Twenty-six residents, five Sampford Spiney parish councillors and the chairman of the Dartmoor Commoners’ Council attended a public meeting on October 26 in St Mary’s Church, Sampford Spiney, to discuss the ‘significant increase’ in animals being injured and killed and the ‘dangers’ now faced by people walking, riding and cycling due to speeding vehicles.
One local farmer spoke up at the meeting to say that during lambing season he had one lamb per day killed on the road just below Pew Tor due to speeding motorists.
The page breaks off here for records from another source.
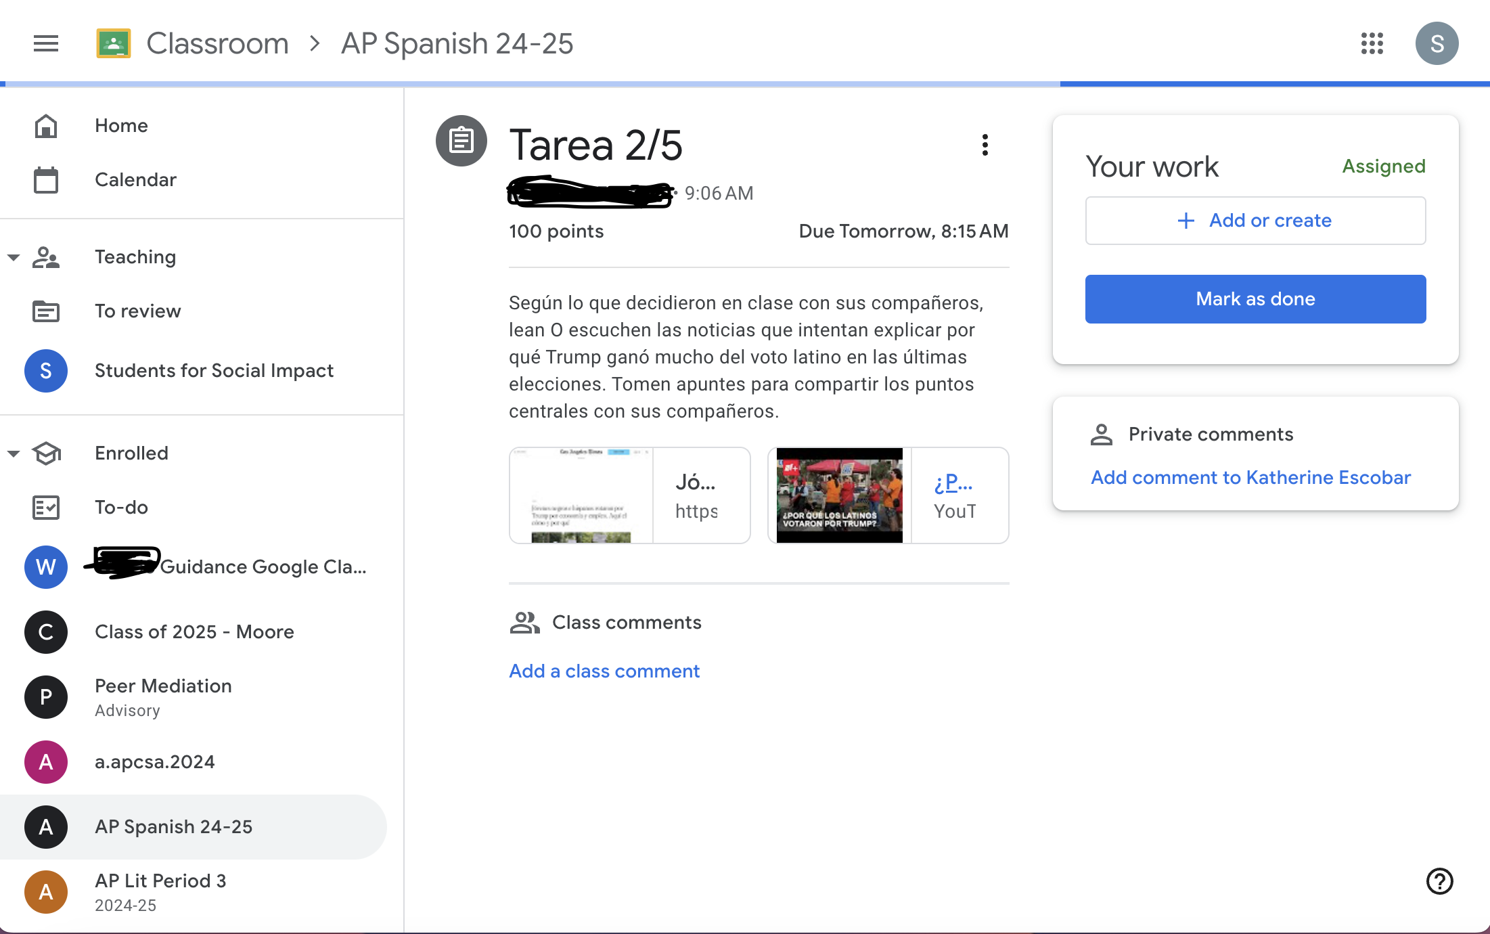Image resolution: width=1490 pixels, height=934 pixels.
Task: Collapse the Enrolled section
Action: 14,453
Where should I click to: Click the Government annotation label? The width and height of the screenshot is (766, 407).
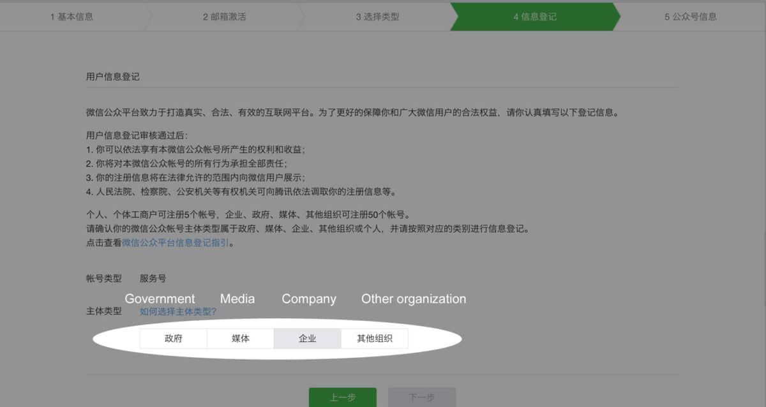point(160,299)
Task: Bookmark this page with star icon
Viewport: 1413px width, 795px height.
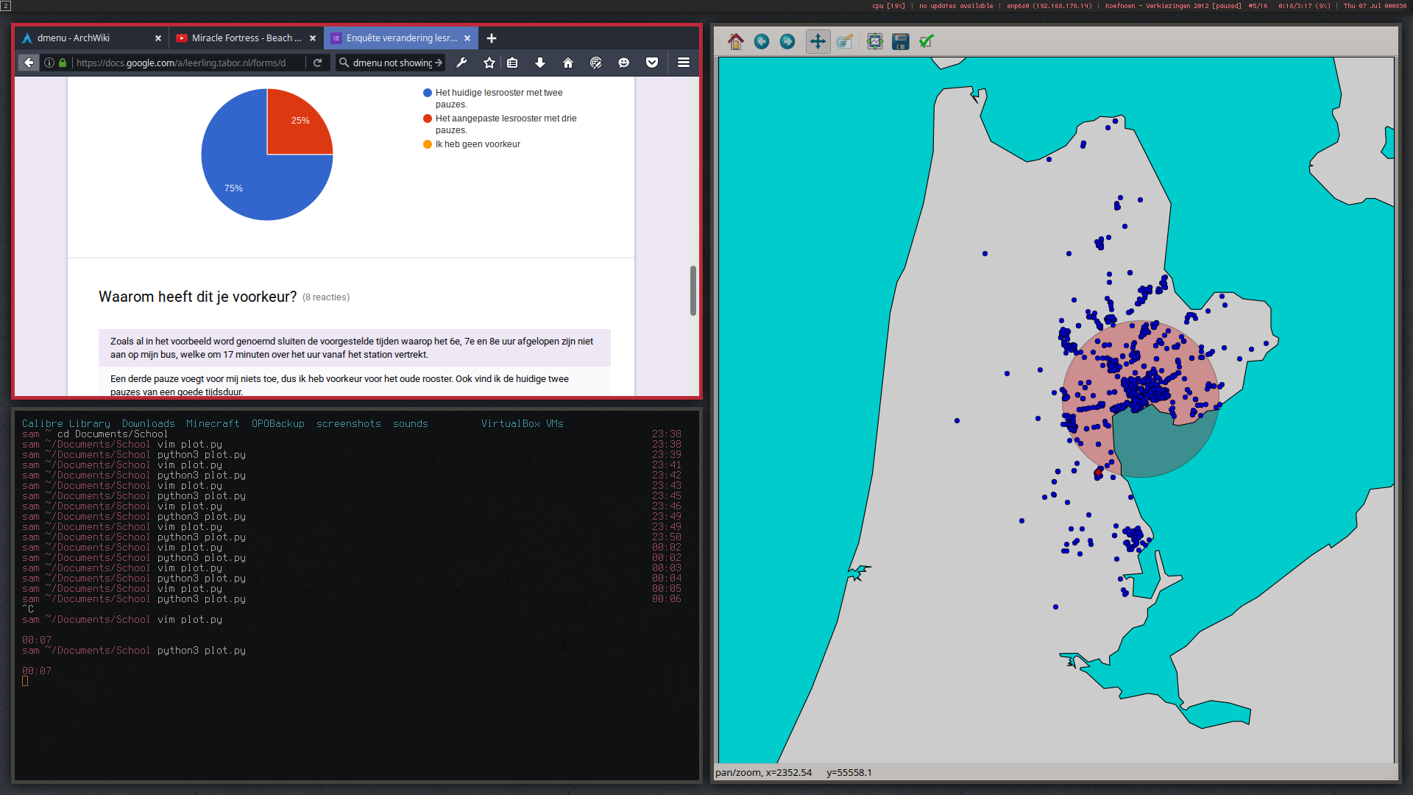Action: pyautogui.click(x=489, y=63)
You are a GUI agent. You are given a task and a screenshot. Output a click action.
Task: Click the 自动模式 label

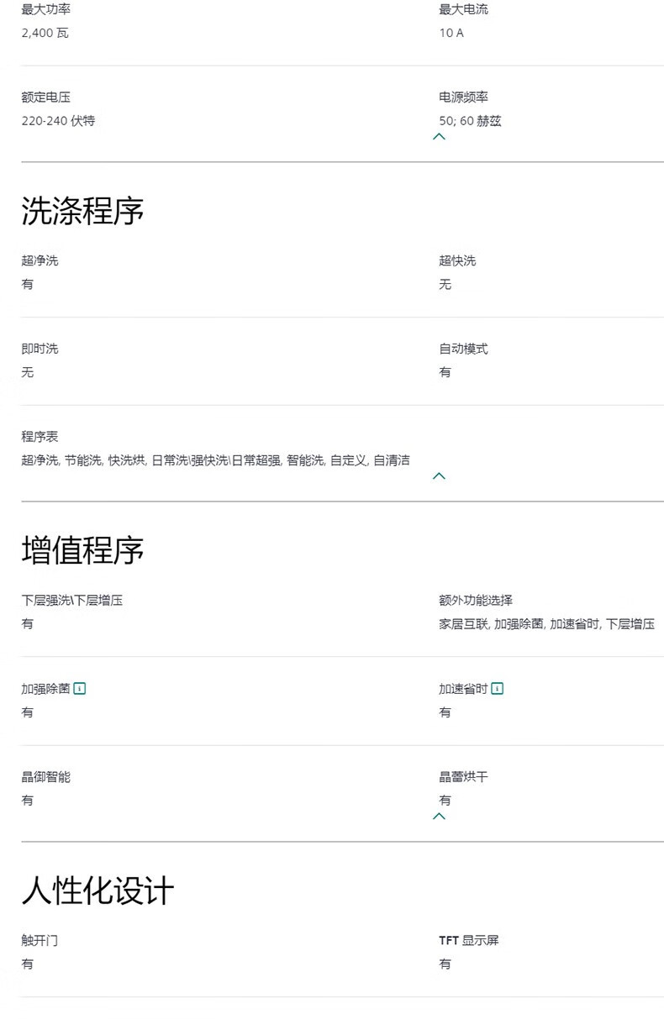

Local resident Jo Ellis reported that several lambs had been killed or injured in the narrow lane leading to Hecklake, Samford Spiney, and a report was provided by Karla McKechnie, Dartmoor Livestock Protection officer, which detailed the hot spots for accidents on the moors.
To try to make the roads safer, residents felt it was their duty to educate local residents and visitors to Dartmoor on reducing their speeds.
Jo said: ‘The general consensus was to develop some hard-hitting signs that show the sheep and ponies that have been fatally killed and approach Highways with a view to obtaining a speed reduction.
‘It was agreed that one overall speed reduction should be requested.’
Residents at the meeting felt that in the narrow, winding lanes in the villages, speeds should be between 10 and 15mph.
The overall message from all attendees was to advise people to slow down and drive slowly around the winding lanes of Sampford Spiney, Moortown, Stourtown, Woodtown and across the open moor.
This meeting followed a petition to change the speed limit of unfenced roads on Dartmoor that has gathered momentum.
The petition was launched in 2018 by Dartmoor resident Isobel Parris, who attended the October meeting.
Within a week of starting the petition — which requests that all unfenced areas within the Dartmoor National Park should have a maximum speed limit of 40mph due to the rising number of animal deaths on the roads — it had received more than 8,500 signatures.
Mrs Parris, who has lived in the area for over 30 years, started the petition after she became distressed when a week-old foal was hit by a vehicle in a 60mph area and died.